WebNovel九鼎記41.94%

第21章 配達

「問題ありません」滕青山は答えた。

滕雲龍は続けて注意を促した。「獣の毛皮をたくさん用意しておくんだ。碧寒刀を包むのに使うからな。獵師が城内で毛皮を売るのは、山賊たちの注意を引くことはないだろう」滕雲龍はこの取引を非常に重要視していた。結局のところ、大金が絡む話なのだから。

大鹽商人にとっては九牛の一毛かもしれないが、滕家莊にとっては全村の総力を挙げるほどの大事だった。

「お爺さん、安心して。碧寒刀に手を出そうとする者がいれば、一人残らず殺してやります」と滕青山は言った。

「よし!」滕雲龍は笑いながら滕青山の肩を叩き、立ち上がった。「さて、私も父さんと一緒に仕事に戻らないと。お前は先に帰りなさい。後で、母さんに父さんの昼飯を持って来てもらうように言っておいて」

「はい」

滕青山は少し離れたところで武器を鍛造に没頭している父親を一瞥してから、武器屋を出て行った。

******

翌日早朝、まだ暗いうちから、滕家莊の多くの家がまだ目覚めていない時間に、狩人隊のメンバーと滕家莊の族長、槍術師範などの重要なメンバーたちが武器屋の外に集まっていた。
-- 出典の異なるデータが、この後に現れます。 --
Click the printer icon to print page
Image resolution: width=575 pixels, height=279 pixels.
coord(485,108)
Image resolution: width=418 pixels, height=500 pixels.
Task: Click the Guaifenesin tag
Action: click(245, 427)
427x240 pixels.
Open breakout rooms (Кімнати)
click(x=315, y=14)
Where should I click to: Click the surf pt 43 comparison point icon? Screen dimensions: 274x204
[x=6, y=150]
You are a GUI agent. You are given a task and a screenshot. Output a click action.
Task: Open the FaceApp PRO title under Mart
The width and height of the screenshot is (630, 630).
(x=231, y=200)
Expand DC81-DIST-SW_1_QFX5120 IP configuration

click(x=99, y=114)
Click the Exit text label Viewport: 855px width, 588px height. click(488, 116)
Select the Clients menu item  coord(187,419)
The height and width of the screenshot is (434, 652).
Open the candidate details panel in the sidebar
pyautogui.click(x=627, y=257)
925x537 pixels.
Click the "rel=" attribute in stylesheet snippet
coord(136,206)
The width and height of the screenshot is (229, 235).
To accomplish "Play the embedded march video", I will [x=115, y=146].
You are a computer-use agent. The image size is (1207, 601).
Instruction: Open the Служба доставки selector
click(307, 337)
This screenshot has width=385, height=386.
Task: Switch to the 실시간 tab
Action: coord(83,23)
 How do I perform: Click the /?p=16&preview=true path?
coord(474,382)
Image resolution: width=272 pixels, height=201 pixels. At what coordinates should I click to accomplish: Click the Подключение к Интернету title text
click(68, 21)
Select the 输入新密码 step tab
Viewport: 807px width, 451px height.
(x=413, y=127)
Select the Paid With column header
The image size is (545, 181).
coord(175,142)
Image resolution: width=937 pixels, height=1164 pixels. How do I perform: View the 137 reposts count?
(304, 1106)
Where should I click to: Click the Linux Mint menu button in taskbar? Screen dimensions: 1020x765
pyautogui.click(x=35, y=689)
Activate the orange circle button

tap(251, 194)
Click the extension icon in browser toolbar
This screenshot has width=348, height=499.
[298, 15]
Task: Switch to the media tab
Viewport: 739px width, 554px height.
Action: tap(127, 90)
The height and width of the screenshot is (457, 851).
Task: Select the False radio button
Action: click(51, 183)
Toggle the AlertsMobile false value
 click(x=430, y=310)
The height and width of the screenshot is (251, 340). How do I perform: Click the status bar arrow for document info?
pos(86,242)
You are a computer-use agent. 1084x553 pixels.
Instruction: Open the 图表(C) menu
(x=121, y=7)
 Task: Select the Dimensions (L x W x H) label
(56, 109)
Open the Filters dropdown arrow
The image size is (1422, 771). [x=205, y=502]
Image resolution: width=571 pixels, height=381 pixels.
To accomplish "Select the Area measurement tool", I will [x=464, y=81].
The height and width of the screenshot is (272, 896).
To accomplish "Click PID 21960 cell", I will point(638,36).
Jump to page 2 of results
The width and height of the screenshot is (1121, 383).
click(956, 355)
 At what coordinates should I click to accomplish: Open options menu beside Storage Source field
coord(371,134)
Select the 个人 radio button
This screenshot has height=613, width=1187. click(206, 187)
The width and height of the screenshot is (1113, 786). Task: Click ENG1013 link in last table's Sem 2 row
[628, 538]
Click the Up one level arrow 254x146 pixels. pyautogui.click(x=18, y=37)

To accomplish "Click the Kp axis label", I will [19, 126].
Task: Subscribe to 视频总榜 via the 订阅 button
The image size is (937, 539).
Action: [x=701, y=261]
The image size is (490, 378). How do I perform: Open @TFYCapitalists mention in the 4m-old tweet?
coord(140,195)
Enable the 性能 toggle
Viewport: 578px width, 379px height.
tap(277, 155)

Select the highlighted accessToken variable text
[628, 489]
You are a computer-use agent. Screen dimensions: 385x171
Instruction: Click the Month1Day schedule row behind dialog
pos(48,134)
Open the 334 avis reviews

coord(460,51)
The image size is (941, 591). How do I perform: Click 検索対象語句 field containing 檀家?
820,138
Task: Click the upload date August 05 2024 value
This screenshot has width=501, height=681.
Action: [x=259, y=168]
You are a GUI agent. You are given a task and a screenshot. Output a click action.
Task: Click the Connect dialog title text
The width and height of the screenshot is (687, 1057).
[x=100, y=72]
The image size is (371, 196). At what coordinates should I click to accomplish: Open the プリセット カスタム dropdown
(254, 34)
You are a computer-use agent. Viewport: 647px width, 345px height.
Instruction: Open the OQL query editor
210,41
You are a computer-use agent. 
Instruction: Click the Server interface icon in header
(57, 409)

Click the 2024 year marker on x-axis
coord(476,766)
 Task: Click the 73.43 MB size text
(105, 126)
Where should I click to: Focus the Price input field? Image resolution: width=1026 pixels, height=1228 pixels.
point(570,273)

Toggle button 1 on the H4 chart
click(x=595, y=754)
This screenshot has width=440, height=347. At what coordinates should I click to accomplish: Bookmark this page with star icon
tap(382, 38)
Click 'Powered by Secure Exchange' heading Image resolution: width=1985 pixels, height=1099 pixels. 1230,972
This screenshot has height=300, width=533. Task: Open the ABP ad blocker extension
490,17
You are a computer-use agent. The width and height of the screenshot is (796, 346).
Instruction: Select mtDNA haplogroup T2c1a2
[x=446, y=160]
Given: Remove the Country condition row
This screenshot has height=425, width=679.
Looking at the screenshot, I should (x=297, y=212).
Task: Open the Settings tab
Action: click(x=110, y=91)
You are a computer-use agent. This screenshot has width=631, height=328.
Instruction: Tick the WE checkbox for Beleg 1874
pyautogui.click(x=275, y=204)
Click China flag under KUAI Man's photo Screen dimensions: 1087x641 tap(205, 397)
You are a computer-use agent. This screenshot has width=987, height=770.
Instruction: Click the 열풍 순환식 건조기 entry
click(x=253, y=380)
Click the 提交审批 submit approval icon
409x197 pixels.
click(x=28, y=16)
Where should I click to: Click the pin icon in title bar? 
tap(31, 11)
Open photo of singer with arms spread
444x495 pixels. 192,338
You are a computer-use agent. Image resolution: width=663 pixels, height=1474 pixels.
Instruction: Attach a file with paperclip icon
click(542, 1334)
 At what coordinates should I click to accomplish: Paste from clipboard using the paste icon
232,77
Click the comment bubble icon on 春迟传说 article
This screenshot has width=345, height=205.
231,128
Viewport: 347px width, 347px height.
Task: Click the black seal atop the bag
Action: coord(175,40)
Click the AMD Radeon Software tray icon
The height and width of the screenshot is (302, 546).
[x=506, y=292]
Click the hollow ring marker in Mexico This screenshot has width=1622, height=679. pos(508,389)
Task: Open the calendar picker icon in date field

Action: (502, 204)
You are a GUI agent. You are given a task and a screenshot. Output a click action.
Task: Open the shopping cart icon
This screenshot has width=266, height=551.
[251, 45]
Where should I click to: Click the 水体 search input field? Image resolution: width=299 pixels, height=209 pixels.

「碧寒刀十本を一束にして、十八束に分けろ。最後の一束は十二本だ!」滕永凡が傍らで指示を出した。「青山、お前たちは獣の毛皮で、それぞれの束をしっかり包んで、布袋に入れるんだ。外から見て武器とわからないようにな!」

狩人隊のメンバーたちは慎重に包装作業を進めていた。

これまでの狩りで得た大量の獣の毛皮が今こそ役立つ時が来た。しばらくすると、百八十二本の碧寒刀がすべて梱包された。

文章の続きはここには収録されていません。